Access control for real-world data, generated by real-world humans

Case study: A network of on-the-ground Dataeum collectors continually generates valuable real-world data, selling on to location-based…

Access control for real-world data, generated by real-world humans

Case study: A network of on-the-ground Dataeum collectors continually generates valuable real-world data, selling on to location-based services (e.g. Yelp, Waze). A partner network of NuCypher proxies manages permissions, protects collector privacy, and enforces compensation.

How would you inform a fleet of autonomous vehicles that new construction work is blocking a major intersection? Relying entirely on lidar (real-time radar detection) might overload the sensors and processor. Better for the on-board computer to simply confirm the existence of road work, rather than working it out from scratch. Fine, let’s ping a maps database to check for road permutations. This resource must be updated very regularly, or it won’t help much — but, we also know that a single organization would struggle to cover sufficient ground — you’d need hundreds of Google Street View Cars on permanent patrol in urban zones (plus a team to clean the eggs thrown at them). Ok, let’s outsource the data collection to everyday drivers! Plenty of vehicles now come with built-in cameras and sensors. All willing contributors need to do is switch on the detection software when they drive. Everyone donating to a common resource — an unbeatable maps database, that always contains the latest real-world data. Hold on. Who owns the database? Who can see the raw data? After all, we’re sharing our timestamped, coordinate-by-coordinate movements. Shouldn’t those who gather greater quantities of new data earn more? For that matter, shouldn’t every contributor earn something?

Tokyo students trolling the Google Street View Car

The value of multi-contributor, continual, human-driven data streams is enormous. But, so are the hurdles. We need a framework that transparently takes care of permissions, privacy, and compensation — not to mention coordination, verification, and other logistical challenges.

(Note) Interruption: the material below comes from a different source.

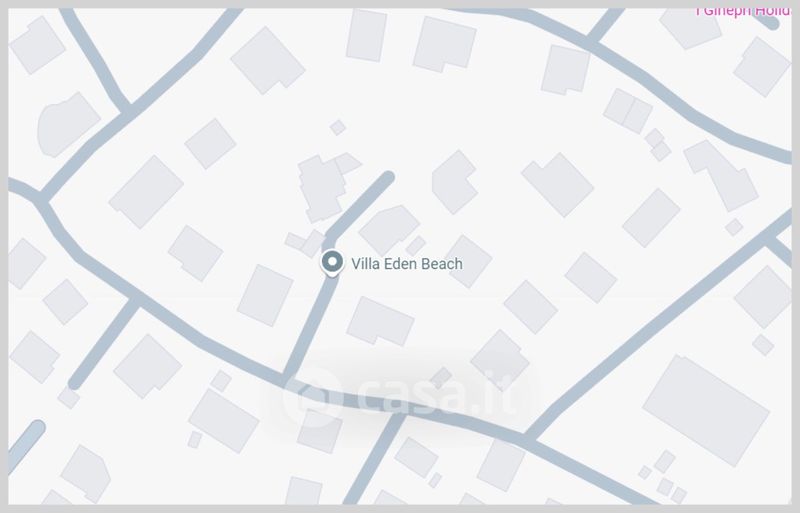Click the Y-shaped road junction at upper left
Screen dimensions: 800x513
click(127, 111)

Dataeum, a recent adopter of NuCypher technology, is one such framework through which this kind of crowdsourced, ‘real-world’ data may emerge. Initially, Dataeum will facilitate the collection of relatively simple datasets — data associated with places people visit (‘Points of Interest’) — department stores, sports centres, fruit markets, etc. Groups of dedicated ‘collectors’ visit Points of Interest and record contextual, often transitory attributes. For example: opening times, services offered, schedules, contact information, menus, product imagery — you get the idea. Competing data acquisition techniques, like those based on satellite imagery, may have transformed the way we understand our planet, but the argument is that they cannot see, access, or contextualize everything a human on the ground can. And attempts to leverage this uniquely human interpretation — for example, by farming out data entry to an application’s user base — have failed to sustain a compelling value proposition. How often do you write reviews on FourSquare?

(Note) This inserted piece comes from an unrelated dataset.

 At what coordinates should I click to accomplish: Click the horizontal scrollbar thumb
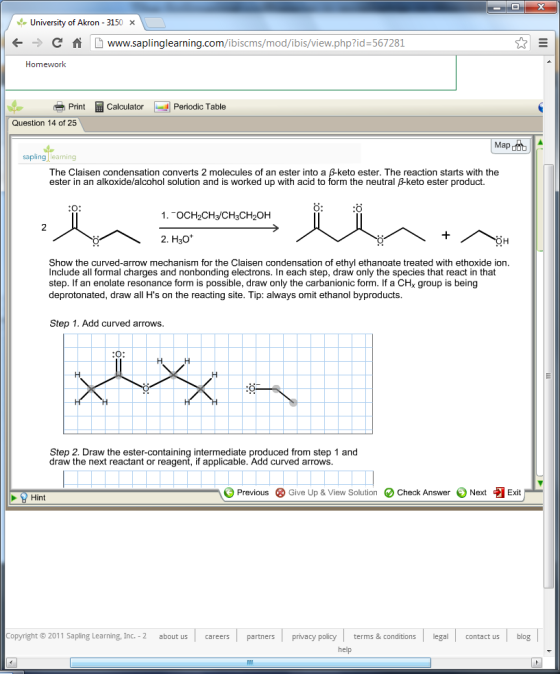pos(250,662)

Real-world data collectors may not have the security chops of Ethereum shard validators, but they may represent the next wave of citizens in the decentralized world.

Dataeum’s thesis is that a small crowd of roaming, purposeful and (relatively) tech-savvy individuals can collectively fulfil demand for real-world data — if they are carefully organized and reliably compensated. This data can be sold to consumer-facing mobile applications, civil authorities, market researchers, NGOs, and as explored above, the databases relied on by self-driving cars. Arguably, this model embodies a natural widening of cryptoeconomic schemes — utilized by many protocols to incentivize desirable miner behaviour — to the next concentric circle of economic participants. Real-world data collectors may not have the security chops of Ethereum shard validators, but they may represent the next wave of citizens in the decentralized world. Indeed, Dataeum has already proven that members of the public can be motivated to perform this service in a pre-crypto setting, with fiat rewards — despite the geographical constrictions and inflexibility with respect to economic design.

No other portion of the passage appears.